Domenica, 26 Settembre 2021
Coronavirus

Abrignani (Unimi): "Test salivari non si sostituiscono a vaccino"

"Danno un risultato in pochi minuti ma mitigano il rischio e non l'azzerano", ha precisato l'immunologo

Hanno una sensibilità limitata e sono utili perché danno un risultato in pochi minuti ma mitigano il rischio e non l'azzerano, per questo non possono sostituirsi alle vaccinazioni.

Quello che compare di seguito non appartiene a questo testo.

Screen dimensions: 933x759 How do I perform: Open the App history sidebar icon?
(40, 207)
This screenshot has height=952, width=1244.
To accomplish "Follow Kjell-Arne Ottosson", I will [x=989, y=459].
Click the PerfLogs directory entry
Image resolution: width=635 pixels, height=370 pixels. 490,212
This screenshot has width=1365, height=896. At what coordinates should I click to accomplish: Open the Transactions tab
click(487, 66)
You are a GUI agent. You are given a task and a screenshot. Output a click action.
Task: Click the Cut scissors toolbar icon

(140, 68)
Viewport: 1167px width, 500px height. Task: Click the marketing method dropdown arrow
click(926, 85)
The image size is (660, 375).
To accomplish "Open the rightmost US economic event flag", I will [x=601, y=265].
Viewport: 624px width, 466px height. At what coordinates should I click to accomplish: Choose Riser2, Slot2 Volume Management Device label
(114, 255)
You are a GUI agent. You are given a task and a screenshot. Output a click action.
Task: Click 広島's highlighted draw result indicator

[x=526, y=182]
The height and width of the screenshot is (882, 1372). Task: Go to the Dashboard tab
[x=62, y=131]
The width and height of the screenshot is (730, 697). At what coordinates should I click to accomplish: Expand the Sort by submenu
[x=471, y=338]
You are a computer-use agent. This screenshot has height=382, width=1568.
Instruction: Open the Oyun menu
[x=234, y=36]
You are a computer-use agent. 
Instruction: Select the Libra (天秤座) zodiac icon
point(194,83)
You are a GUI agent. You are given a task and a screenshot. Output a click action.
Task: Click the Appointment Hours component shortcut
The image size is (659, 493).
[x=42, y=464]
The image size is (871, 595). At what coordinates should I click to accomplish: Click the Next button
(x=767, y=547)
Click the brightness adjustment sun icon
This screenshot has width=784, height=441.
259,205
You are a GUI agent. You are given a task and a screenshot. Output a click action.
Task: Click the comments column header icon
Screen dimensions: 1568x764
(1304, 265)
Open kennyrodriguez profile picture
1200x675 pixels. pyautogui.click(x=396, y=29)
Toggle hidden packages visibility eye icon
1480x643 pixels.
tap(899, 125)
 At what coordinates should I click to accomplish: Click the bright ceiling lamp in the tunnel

A dirlo l'immunologo dell'Università Statale di Milano e membro del Cts, Sergio Abrignani.

"Non si deve far passare l'idea che il tampone salivare sia meglio del vaccino, non sostituiscono l'immunizzazione", ha tenuto a sottolineare l'esperto, ospite della trasmissione 'Agorà Estate' in onda su RaiTre, commentando la possibilità di utilizzare i tamponi salivari rapidi come accesso alternativo al Green pass o alle scuole.

"I tamponi salivari antigenici - mette in guardia Abrignani - hanno una sensibilità limitata e sono utili perché danno un risultato in pochi minuti ma mitigano il rischio e non l'azzerano". Questa tipologia di test, pertanto, chiosa l'immunologo, "hanno un senso se usati occasionalmente e non tutti i giorni".